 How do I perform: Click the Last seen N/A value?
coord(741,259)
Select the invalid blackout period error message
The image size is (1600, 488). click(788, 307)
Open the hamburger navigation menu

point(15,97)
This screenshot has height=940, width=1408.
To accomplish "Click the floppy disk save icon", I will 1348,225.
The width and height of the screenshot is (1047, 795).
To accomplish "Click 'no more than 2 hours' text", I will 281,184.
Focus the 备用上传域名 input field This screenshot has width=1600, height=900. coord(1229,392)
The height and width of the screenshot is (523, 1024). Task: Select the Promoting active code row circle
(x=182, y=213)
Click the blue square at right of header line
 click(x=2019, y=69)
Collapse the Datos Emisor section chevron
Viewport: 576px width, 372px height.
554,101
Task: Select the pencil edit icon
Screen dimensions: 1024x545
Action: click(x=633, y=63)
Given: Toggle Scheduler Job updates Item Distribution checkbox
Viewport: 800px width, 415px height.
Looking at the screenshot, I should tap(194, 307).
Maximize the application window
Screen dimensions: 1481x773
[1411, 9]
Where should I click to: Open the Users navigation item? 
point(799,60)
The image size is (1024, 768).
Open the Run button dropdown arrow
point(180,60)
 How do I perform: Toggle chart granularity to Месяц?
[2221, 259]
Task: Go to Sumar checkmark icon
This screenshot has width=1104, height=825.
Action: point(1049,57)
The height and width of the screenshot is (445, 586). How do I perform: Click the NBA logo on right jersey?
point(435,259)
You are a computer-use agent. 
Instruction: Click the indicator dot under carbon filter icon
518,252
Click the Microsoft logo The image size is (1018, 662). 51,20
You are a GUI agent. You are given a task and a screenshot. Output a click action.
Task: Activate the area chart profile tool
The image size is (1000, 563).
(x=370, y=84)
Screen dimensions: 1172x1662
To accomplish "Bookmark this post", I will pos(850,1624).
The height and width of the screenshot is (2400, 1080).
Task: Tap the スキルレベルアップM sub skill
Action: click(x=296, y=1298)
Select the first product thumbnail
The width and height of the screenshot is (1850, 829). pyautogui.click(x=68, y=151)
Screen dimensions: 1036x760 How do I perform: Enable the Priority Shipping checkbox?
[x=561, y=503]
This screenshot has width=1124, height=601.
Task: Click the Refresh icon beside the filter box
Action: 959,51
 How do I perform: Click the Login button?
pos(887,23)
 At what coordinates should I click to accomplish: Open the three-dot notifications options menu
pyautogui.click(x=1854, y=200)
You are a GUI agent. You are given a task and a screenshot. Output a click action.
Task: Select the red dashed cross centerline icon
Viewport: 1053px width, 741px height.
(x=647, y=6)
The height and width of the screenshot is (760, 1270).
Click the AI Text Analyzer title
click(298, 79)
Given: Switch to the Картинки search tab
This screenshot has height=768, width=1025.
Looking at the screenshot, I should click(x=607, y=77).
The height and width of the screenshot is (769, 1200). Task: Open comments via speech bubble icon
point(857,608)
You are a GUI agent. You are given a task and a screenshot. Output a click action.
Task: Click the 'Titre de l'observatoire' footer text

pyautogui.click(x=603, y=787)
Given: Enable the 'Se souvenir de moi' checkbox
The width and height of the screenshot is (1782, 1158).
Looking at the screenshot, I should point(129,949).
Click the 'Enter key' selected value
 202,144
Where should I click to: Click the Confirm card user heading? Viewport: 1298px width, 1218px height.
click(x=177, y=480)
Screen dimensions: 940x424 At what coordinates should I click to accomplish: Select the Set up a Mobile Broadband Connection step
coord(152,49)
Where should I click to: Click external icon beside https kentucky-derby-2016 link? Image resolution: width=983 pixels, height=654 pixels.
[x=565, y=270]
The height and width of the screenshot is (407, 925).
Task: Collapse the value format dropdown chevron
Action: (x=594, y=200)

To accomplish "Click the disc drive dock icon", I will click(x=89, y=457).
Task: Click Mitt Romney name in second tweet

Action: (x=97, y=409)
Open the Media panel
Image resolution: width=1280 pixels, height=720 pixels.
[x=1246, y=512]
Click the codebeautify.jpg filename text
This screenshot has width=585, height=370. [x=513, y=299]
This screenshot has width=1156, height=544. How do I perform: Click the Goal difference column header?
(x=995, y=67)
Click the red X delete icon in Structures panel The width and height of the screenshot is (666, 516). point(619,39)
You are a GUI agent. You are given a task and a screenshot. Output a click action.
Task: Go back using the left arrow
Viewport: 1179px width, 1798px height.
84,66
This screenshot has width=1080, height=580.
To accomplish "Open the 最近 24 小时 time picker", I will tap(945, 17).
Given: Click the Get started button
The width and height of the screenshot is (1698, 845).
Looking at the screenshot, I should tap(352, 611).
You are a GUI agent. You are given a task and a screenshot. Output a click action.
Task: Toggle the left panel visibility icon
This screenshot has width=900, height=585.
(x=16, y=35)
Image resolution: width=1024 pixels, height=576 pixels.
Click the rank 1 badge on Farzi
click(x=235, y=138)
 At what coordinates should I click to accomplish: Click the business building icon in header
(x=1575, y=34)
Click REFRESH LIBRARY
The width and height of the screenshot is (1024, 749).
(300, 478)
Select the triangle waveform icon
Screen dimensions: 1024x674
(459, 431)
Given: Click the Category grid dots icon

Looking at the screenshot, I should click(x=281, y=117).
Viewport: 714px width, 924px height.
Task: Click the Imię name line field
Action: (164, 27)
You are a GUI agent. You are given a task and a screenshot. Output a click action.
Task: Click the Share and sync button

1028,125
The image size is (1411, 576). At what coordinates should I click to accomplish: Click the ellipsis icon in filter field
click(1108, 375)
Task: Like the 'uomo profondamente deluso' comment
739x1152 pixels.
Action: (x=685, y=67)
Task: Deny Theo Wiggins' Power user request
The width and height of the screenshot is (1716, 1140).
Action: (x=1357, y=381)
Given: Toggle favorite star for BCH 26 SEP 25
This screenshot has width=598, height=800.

┄┄┄┄┄┄┄┄┄┄

**WHAT THE TASK REQUIRES**
For this exercise, return the material above in full and exactly.

**SOLUTION TO THE PROBLEM**
 How do I perform: Click the Last seen N/A value?
coord(741,259)
Select the invalid blackout period error message
The image size is (1600, 488). click(788, 307)
Open the hamburger navigation menu

point(15,97)
This screenshot has height=940, width=1408.
To accomplish "Click the floppy disk save icon", I will 1348,225.
The width and height of the screenshot is (1047, 795).
To accomplish "Click 'no more than 2 hours' text", I will 281,184.
Focus the 备用上传域名 input field This screenshot has width=1600, height=900. coord(1229,392)
The height and width of the screenshot is (523, 1024). Task: Select the Promoting active code row circle
(x=182, y=213)
Click the blue square at right of header line
 click(x=2019, y=69)
Collapse the Datos Emisor section chevron
Viewport: 576px width, 372px height.
554,101
Task: Select the pencil edit icon
Screen dimensions: 1024x545
Action: click(x=633, y=63)
Given: Toggle Scheduler Job updates Item Distribution checkbox
Viewport: 800px width, 415px height.
Looking at the screenshot, I should tap(194, 307).
Maximize the application window
Screen dimensions: 1481x773
[1411, 9]
Where should I click to: Open the Users navigation item? 
point(799,60)
The image size is (1024, 768).
Open the Run button dropdown arrow
point(180,60)
 How do I perform: Toggle chart granularity to Месяц?
[2221, 259]
Task: Go to Sumar checkmark icon
This screenshot has width=1104, height=825.
Action: point(1049,57)
The height and width of the screenshot is (445, 586). How do I perform: Click the NBA logo on right jersey?
point(435,259)
You are a computer-use agent. 
Instruction: Click the indicator dot under carbon filter icon
518,252
Click the Microsoft logo The image size is (1018, 662). 51,20
You are a GUI agent. You are given a task and a screenshot. Output a click action.
Task: Activate the area chart profile tool
The image size is (1000, 563).
(x=370, y=84)
Screen dimensions: 1172x1662
To accomplish "Bookmark this post", I will pos(850,1624).
The height and width of the screenshot is (2400, 1080).
Task: Tap the スキルレベルアップM sub skill
Action: click(x=296, y=1298)
Select the first product thumbnail
The width and height of the screenshot is (1850, 829). pyautogui.click(x=68, y=151)
Screen dimensions: 1036x760 How do I perform: Enable the Priority Shipping checkbox?
[x=561, y=503]
This screenshot has width=1124, height=601.
Task: Click the Refresh icon beside the filter box
Action: 959,51
 How do I perform: Click the Login button?
pos(887,23)
 At what coordinates should I click to accomplish: Open the three-dot notifications options menu
pyautogui.click(x=1854, y=200)
You are a GUI agent. You are given a task and a screenshot. Output a click action.
Task: Select the red dashed cross centerline icon
Viewport: 1053px width, 741px height.
(x=647, y=6)
The height and width of the screenshot is (760, 1270).
Click the AI Text Analyzer title
click(298, 79)
Given: Switch to the Картинки search tab
This screenshot has height=768, width=1025.
Looking at the screenshot, I should click(x=607, y=77).
The height and width of the screenshot is (769, 1200). Task: Open comments via speech bubble icon
point(857,608)
You are a GUI agent. You are given a task and a screenshot. Output a click action.
Task: Click the 'Titre de l'observatoire' footer text

pyautogui.click(x=603, y=787)
Given: Enable the 'Se souvenir de moi' checkbox
The width and height of the screenshot is (1782, 1158).
Looking at the screenshot, I should point(129,949).
Click the 'Enter key' selected value
 202,144
Where should I click to: Click the Confirm card user heading? Viewport: 1298px width, 1218px height.
click(x=177, y=480)
Screen dimensions: 940x424 At what coordinates should I click to accomplish: Select the Set up a Mobile Broadband Connection step
coord(152,49)
Where should I click to: Click external icon beside https kentucky-derby-2016 link? Image resolution: width=983 pixels, height=654 pixels.
[x=565, y=270]
The height and width of the screenshot is (407, 925).
Task: Collapse the value format dropdown chevron
Action: (x=594, y=200)

To accomplish "Click the disc drive dock icon", I will click(x=89, y=457).
Task: Click Mitt Romney name in second tweet

Action: (x=97, y=409)
Open the Media panel
Image resolution: width=1280 pixels, height=720 pixels.
[x=1246, y=512]
Click the codebeautify.jpg filename text
This screenshot has width=585, height=370. [x=513, y=299]
This screenshot has width=1156, height=544. How do I perform: Click the Goal difference column header?
(x=995, y=67)
Click the red X delete icon in Structures panel The width and height of the screenshot is (666, 516). point(619,39)
You are a GUI agent. You are given a task and a screenshot. Output a click action.
Task: Go back using the left arrow
Viewport: 1179px width, 1798px height.
84,66
This screenshot has width=1080, height=580.
To accomplish "Open the 最近 24 小时 time picker", I will tap(945, 17).
Given: Click the Get started button
The width and height of the screenshot is (1698, 845).
Looking at the screenshot, I should tap(352, 611).
You are a GUI agent. You are given a task and a screenshot. Output a click action.
Task: Toggle the left panel visibility icon
This screenshot has width=900, height=585.
(x=16, y=35)
Image resolution: width=1024 pixels, height=576 pixels.
Click the rank 1 badge on Farzi
click(x=235, y=138)
 At what coordinates should I click to accomplish: Click the business building icon in header
(x=1575, y=34)
Click REFRESH LIBRARY
The width and height of the screenshot is (1024, 749).
(300, 478)
Select the triangle waveform icon
Screen dimensions: 1024x674
(459, 431)
Given: Click the Category grid dots icon

Looking at the screenshot, I should click(x=281, y=117).
Viewport: 714px width, 924px height.
Task: Click the Imię name line field
Action: (164, 27)
You are a GUI agent. You are given a task and a screenshot. Output a click action.
Task: Click the Share and sync button

1028,125
The image size is (1411, 576). At what coordinates should I click to accomplish: Click the ellipsis icon in filter field
click(1108, 375)
Task: Like the 'uomo profondamente deluso' comment
739x1152 pixels.
Action: (x=685, y=67)
Task: Deny Theo Wiggins' Power user request
The width and height of the screenshot is (1716, 1140).
Action: (x=1357, y=381)
Given: Toggle favorite star for BCH 26 SEP 25
This screenshot has width=598, height=800.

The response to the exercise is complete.